INSTRUCTIONS FOR THE TASK:
Output exactly, and only, the lines below from the one with "Sign up (102, 914)" down to the one with "Näytä asetukset (438, 2162)". Include both end lines and no pictures.

THE DATA:
·····
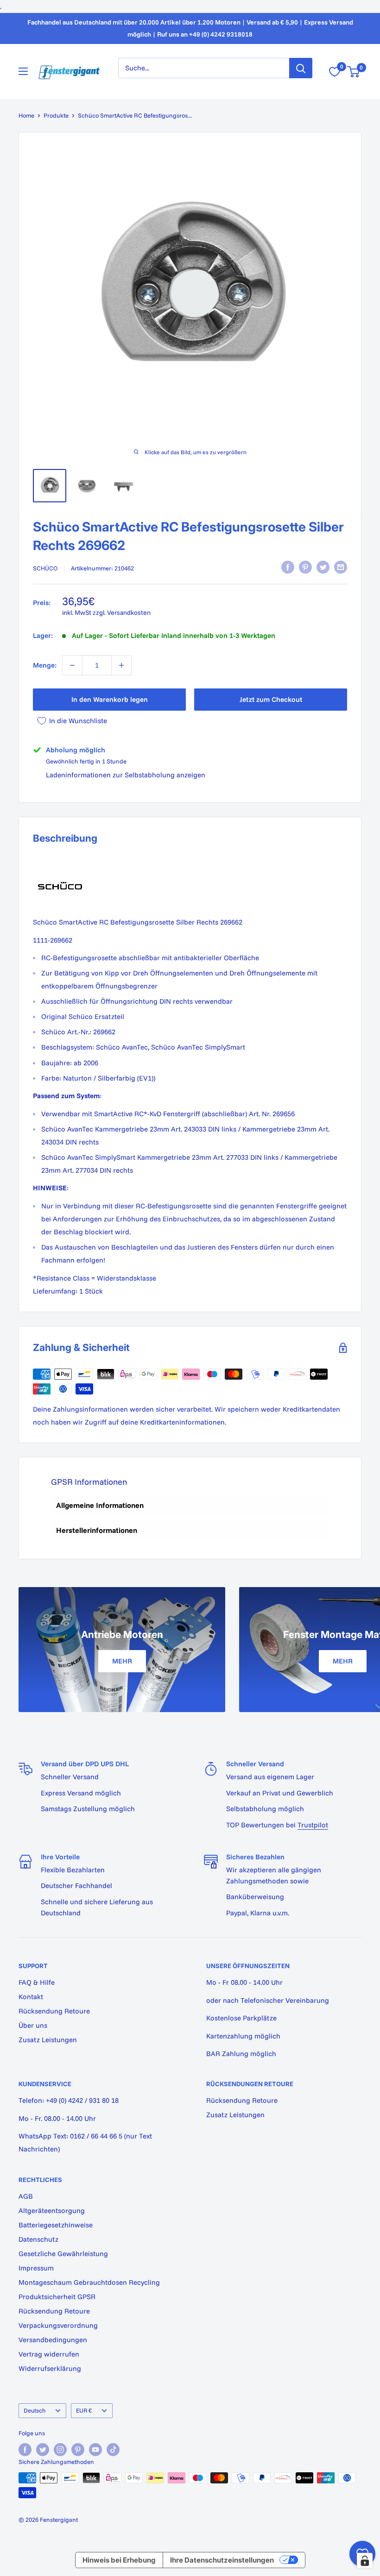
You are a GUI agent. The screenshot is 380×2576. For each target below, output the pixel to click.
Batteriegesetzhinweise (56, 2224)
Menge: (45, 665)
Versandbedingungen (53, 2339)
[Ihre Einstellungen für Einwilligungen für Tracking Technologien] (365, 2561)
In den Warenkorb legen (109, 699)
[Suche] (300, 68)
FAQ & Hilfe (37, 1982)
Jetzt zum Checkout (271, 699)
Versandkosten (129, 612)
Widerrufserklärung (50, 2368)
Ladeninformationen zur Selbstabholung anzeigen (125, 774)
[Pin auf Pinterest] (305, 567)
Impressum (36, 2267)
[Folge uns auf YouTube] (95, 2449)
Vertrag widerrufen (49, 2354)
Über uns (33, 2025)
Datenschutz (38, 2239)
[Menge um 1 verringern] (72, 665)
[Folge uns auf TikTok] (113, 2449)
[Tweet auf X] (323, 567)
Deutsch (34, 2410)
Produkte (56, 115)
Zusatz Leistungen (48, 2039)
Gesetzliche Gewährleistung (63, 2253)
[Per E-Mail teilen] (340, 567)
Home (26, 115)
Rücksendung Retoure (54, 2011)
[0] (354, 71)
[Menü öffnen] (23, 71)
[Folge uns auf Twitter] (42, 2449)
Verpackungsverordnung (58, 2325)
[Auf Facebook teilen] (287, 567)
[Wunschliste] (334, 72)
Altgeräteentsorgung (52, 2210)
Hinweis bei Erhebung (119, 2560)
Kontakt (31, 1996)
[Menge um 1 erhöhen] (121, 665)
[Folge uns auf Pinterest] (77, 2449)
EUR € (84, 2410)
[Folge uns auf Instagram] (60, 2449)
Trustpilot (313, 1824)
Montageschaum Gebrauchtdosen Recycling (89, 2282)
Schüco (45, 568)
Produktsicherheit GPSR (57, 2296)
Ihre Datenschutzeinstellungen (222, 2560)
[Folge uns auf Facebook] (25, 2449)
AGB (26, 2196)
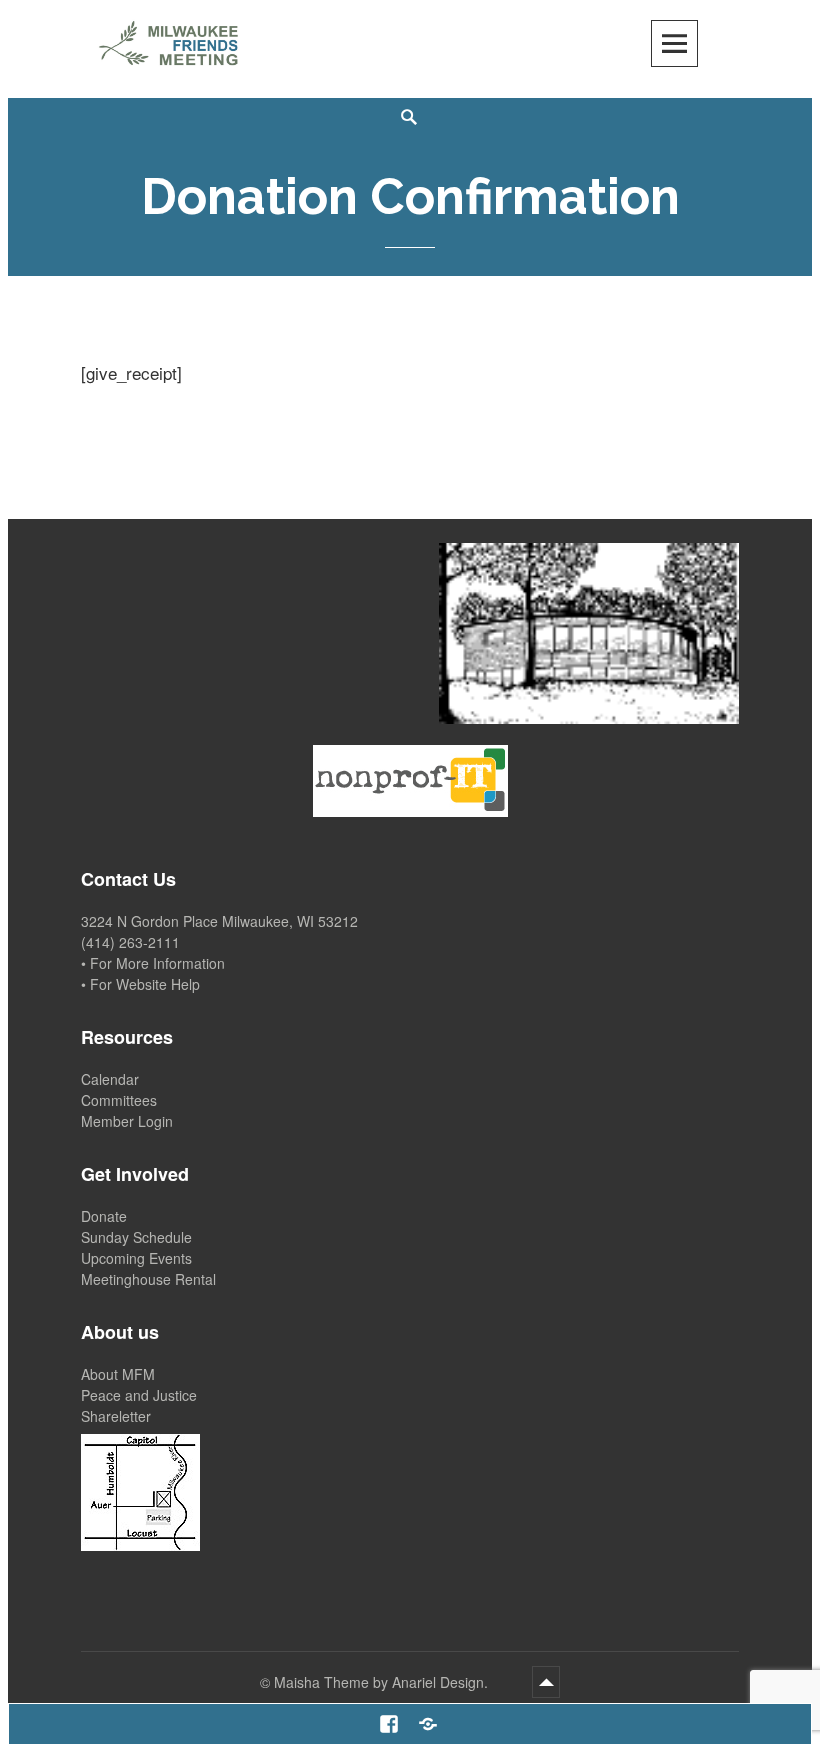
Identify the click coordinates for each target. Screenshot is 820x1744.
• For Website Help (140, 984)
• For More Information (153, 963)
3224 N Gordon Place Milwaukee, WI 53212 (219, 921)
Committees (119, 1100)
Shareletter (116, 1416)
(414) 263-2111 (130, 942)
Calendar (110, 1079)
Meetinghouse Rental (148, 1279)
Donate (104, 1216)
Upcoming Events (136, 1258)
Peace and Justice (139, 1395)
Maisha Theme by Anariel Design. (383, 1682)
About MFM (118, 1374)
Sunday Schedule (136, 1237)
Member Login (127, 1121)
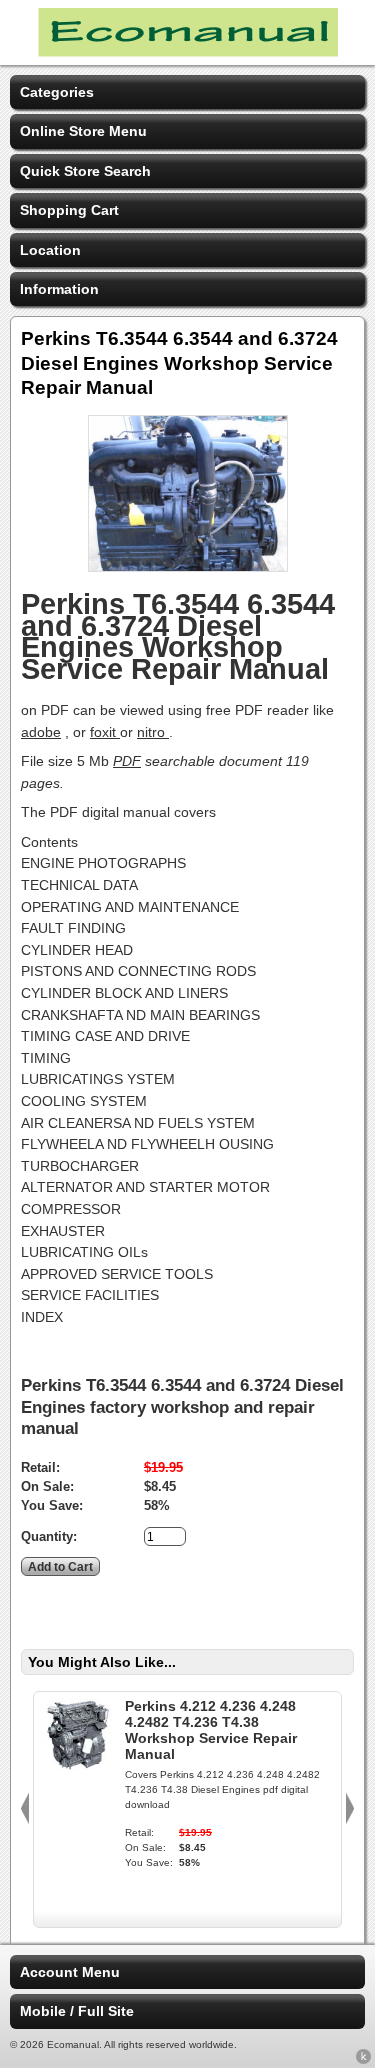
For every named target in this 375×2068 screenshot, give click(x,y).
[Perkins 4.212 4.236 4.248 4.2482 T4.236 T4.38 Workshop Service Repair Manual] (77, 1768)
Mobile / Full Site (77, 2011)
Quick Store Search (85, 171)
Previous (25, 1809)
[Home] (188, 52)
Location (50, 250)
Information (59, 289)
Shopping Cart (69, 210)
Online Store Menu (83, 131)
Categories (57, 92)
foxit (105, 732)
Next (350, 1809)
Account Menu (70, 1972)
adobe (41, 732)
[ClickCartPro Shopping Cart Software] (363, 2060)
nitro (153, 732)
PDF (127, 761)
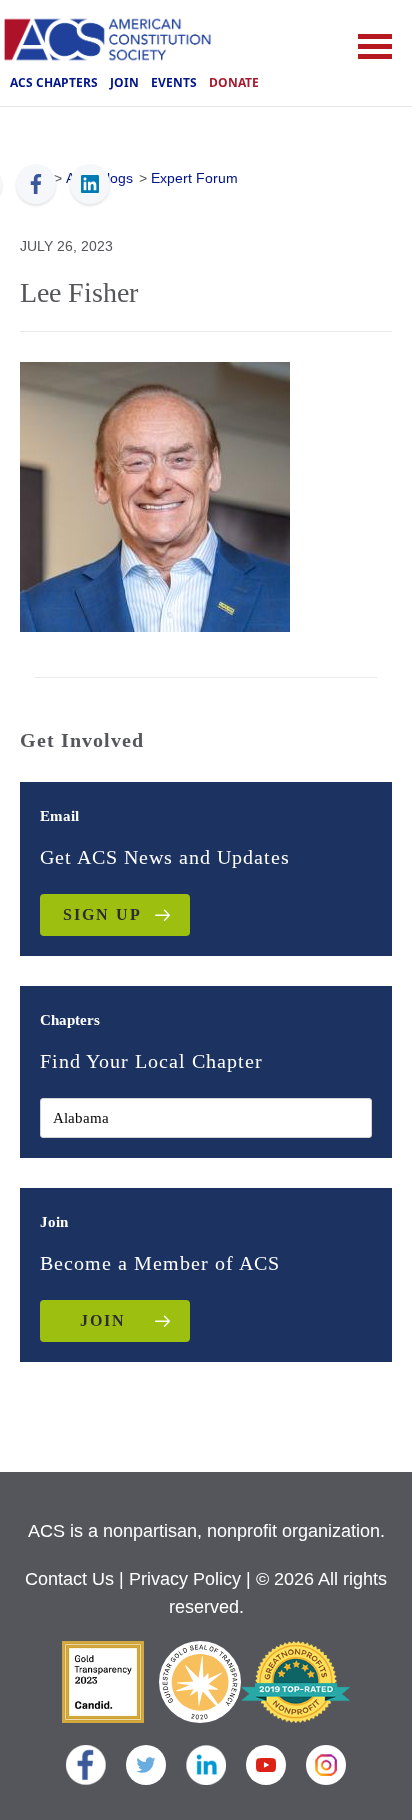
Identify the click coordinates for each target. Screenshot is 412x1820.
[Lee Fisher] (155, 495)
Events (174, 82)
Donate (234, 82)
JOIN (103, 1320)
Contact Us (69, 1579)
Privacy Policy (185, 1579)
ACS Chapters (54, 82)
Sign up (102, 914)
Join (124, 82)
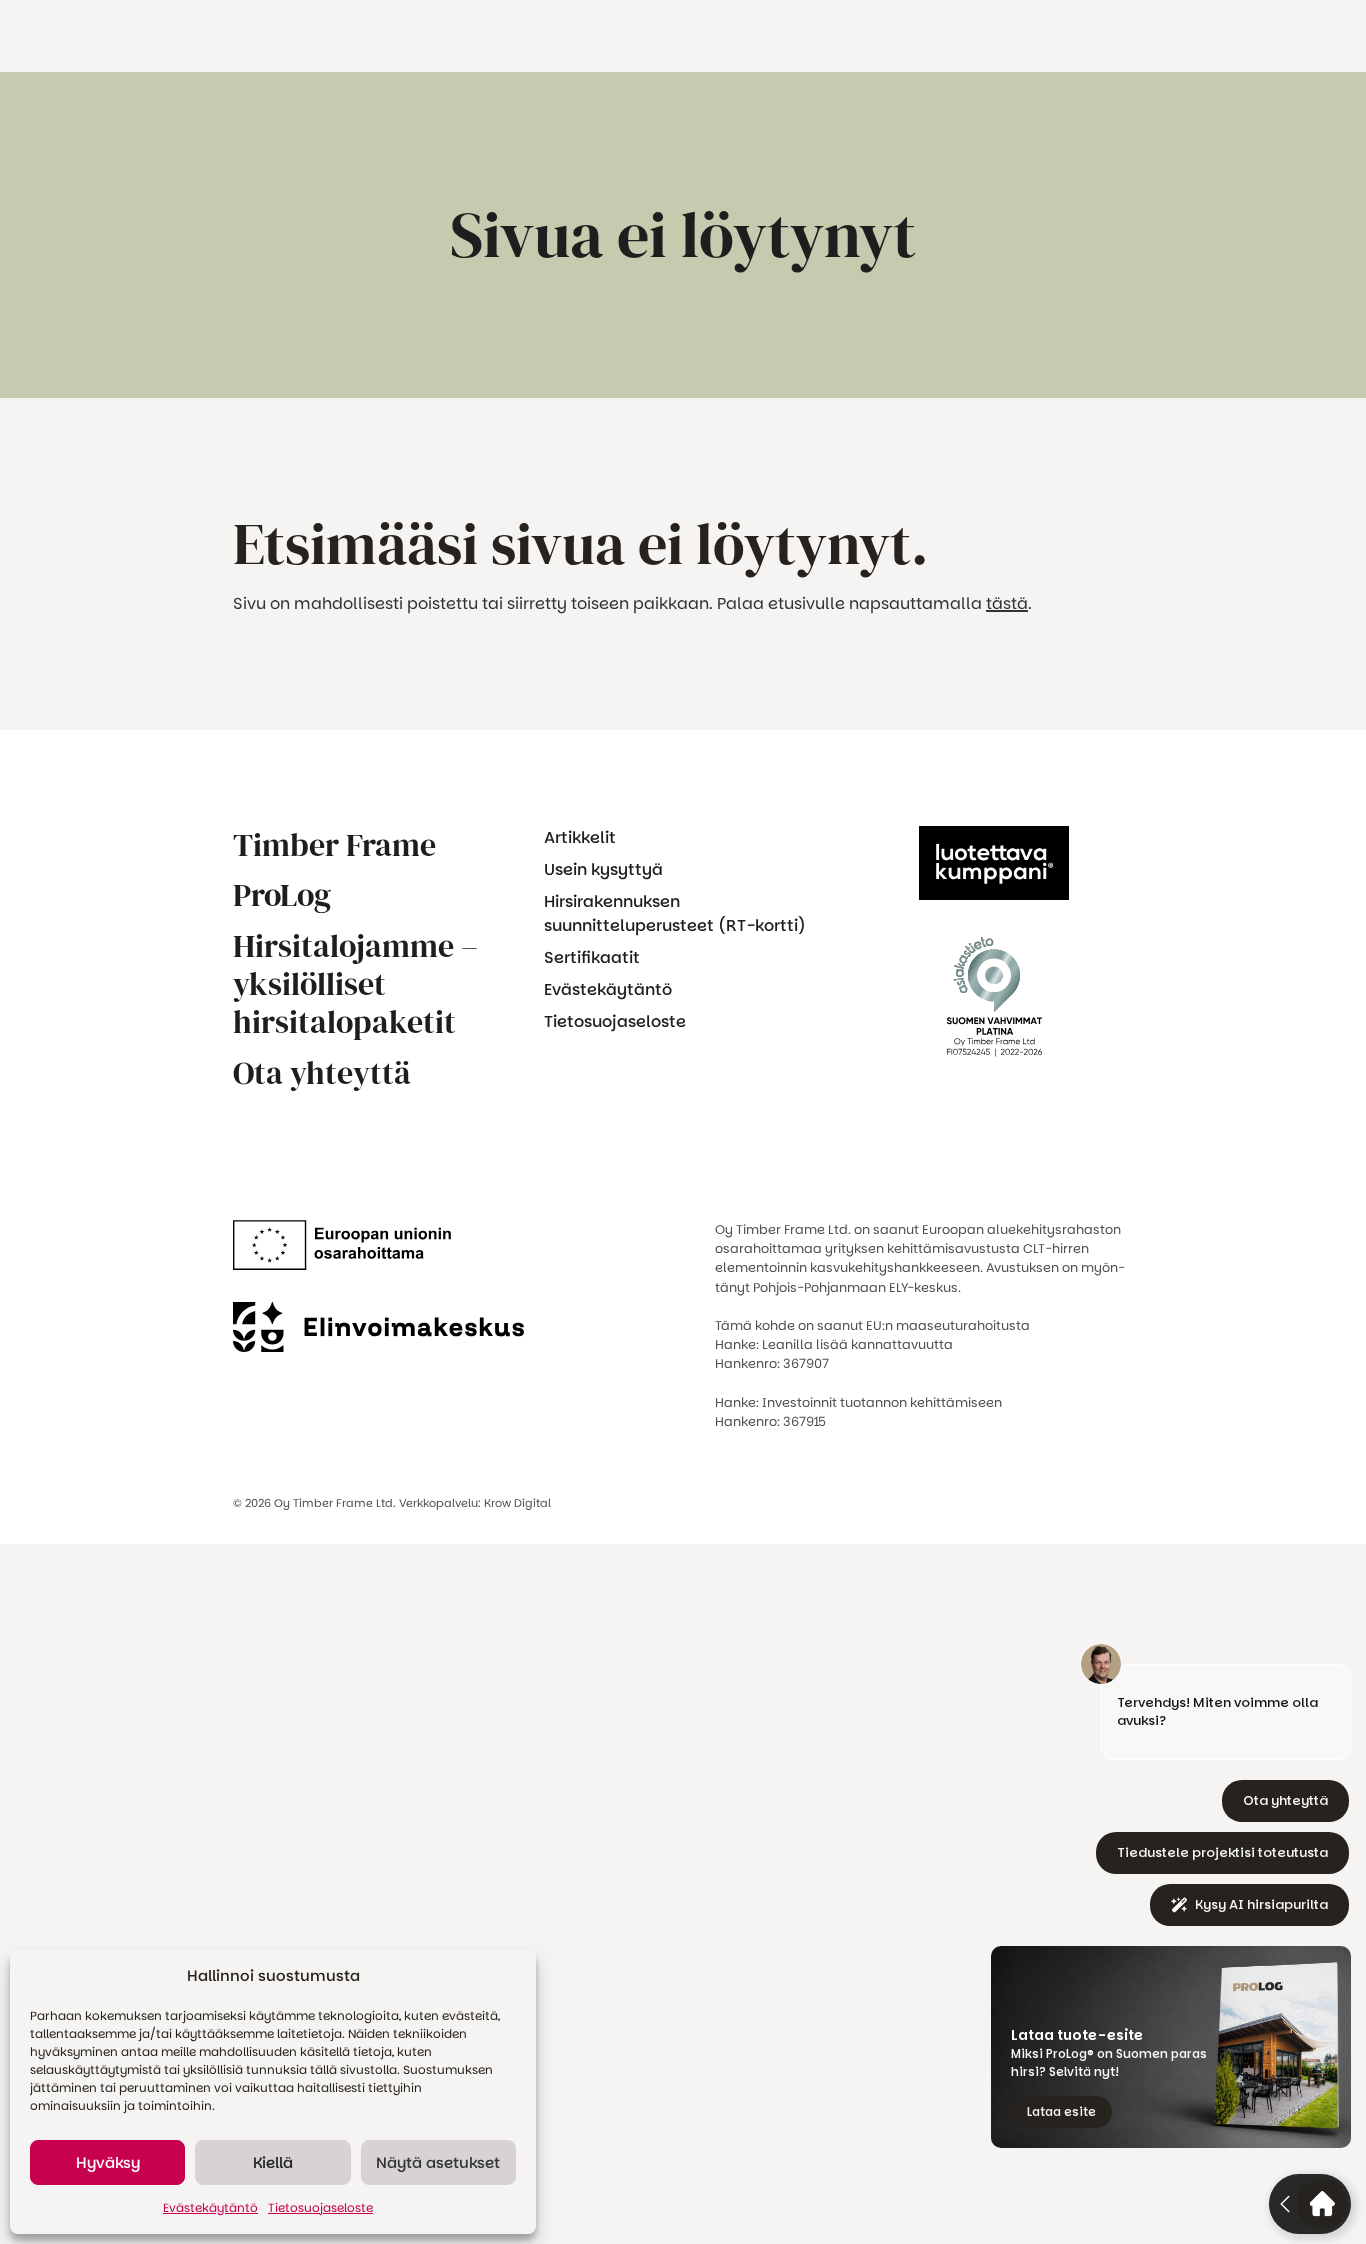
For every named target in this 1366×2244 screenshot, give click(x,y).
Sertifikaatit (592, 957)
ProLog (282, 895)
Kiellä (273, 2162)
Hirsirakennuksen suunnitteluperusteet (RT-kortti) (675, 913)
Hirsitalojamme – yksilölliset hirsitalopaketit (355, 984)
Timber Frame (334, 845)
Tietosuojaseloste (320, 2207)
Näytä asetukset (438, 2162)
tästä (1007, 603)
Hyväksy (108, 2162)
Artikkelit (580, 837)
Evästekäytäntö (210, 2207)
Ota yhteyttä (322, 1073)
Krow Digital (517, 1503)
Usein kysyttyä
·····
RESULT OF THE EXERCISE:
Sign up (102, 914)
Join (124, 82)
For every named target in this 1366×2244 screenshot, give click(x,y).
Sertifikaatit (592, 957)
ProLog (282, 895)
Kiellä (273, 2162)
Hirsirakennuksen suunnitteluperusteet (RT-kortti) (675, 913)
Hirsitalojamme – yksilölliset hirsitalopaketit (355, 984)
Timber Frame (334, 845)
Tietosuojaseloste (320, 2207)
Näytä asetukset (438, 2162)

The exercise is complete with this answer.